**Compito assegnato 1:** Estrai e riporta integralmente il testo sulla conferenza stampa dell'Associazione Lavoro e Welfare.

**Testo di partenza:**
⟨
Conferenza stampa Ass. Welfare e Lavoro (ST)
Manfredonia – IL dibattito promosso dall’Associazione Lavoro e Welfare di Capitanata ha avviato il confronto fra i diversi attori sociali e mosso le critiche dei giovani disoccupati e studenti alla presenza dell’Assessore regionale al Welfare Elena Gentile. Il confronto si è svolto nella sala del Palazzo dei Celestini alla presenza del Professore Silvio Cavicchia ricercatore e sociologo di Manfredonia e del coordinatore provinciale dell’Associazione Salvatore Castrignano, oltre che delle autorità politiche e religiose locali.

Welfare significa letteralmente “Stato del benessere” o “Stato sociale”. Lo Stato è il promotore indiscusso del bene sociale che investe risorse nei settori quali la previdenza e l’assistenza sociale, sanitaria, l’istruzione e l’edilizia popolare. Soprattutto sembra mutata la dinamica del Welfare, partita da una concezione assistenzialista si è passati a una logica di sussidiarietà, di responsabilità, di opportunità per i cittadini. Una forma di cittadinanza attiva e collaborativa con gli enti locali e tutte le strutture territoriali annesse.
⟩
**Righe:**
⟨
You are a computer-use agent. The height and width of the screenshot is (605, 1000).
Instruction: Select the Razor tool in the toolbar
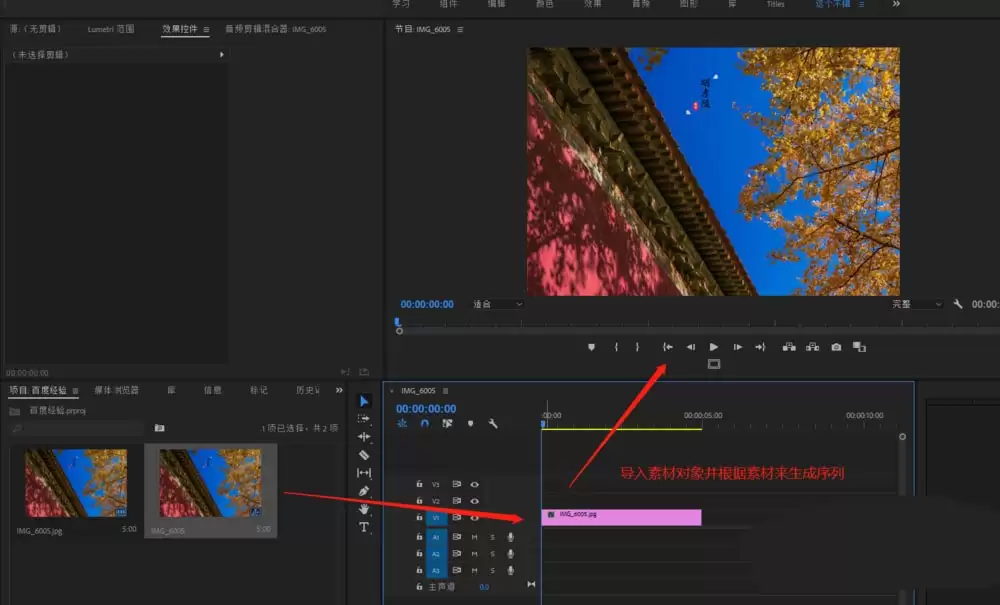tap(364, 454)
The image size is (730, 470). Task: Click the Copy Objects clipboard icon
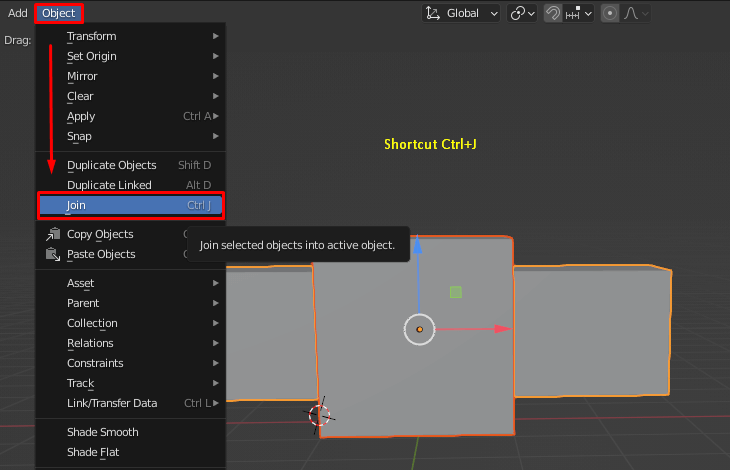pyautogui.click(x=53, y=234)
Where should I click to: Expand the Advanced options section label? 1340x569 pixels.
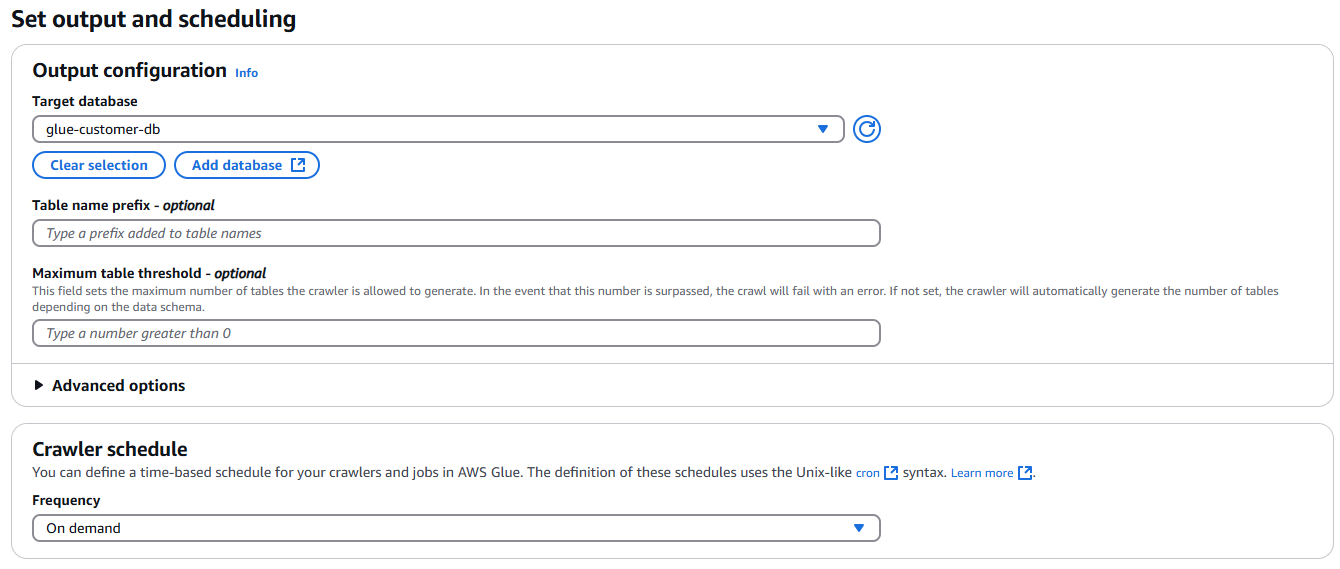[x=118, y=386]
⟩
**Compito assegnato 2:** Nelle righe in elenco, dalla riga che contiene "The image size" fino all'ultima riga inclusa, sostituisci "Advanced options" con "Display settings" senza cambiare altro. Riporta solo queste righe e ometti le immagini.

**Risultato corretto 1:**
Conferenza stampa Ass. Welfare e Lavoro (ST)
Manfredonia – IL dibattito promosso dall’Associazione Lavoro e Welfare di Capitanata ha avviato il confronto fra i diversi attori sociali e mosso le critiche dei giovani disoccupati e studenti alla presenza dell’Assessore regionale al Welfare Elena Gentile. Il confronto si è svolto nella sala del Palazzo dei Celestini alla presenza del Professore Silvio Cavicchia ricercatore e sociologo di Manfredonia e del coordinatore provinciale dell’Associazione Salvatore Castrignano, oltre che delle autorità politiche e religiose locali.

Welfare significa letteralmente “Stato del benessere” o “Stato sociale”. Lo Stato è il promotore indiscusso del bene sociale che investe risorse nei settori quali la previdenza e l’assistenza sociale, sanitaria, l’istruzione e l’edilizia popolare. Soprattutto sembra mutata la dinamica del Welfare, partita da una concezione assistenzialista si è passati a una logica di sussidiarietà, di responsabilità, di opportunità per i cittadini. Una forma di cittadinanza attiva e collaborativa con gli enti locali e tutte le strutture territoriali annesse.

**Risultato corretto 2:**
The image size is (730, 470). Task: Click the Copy Objects clipboard icon
pyautogui.click(x=53, y=234)
Where should I click to: Expand the Display settings section label? 1340x569 pixels.
[x=118, y=386]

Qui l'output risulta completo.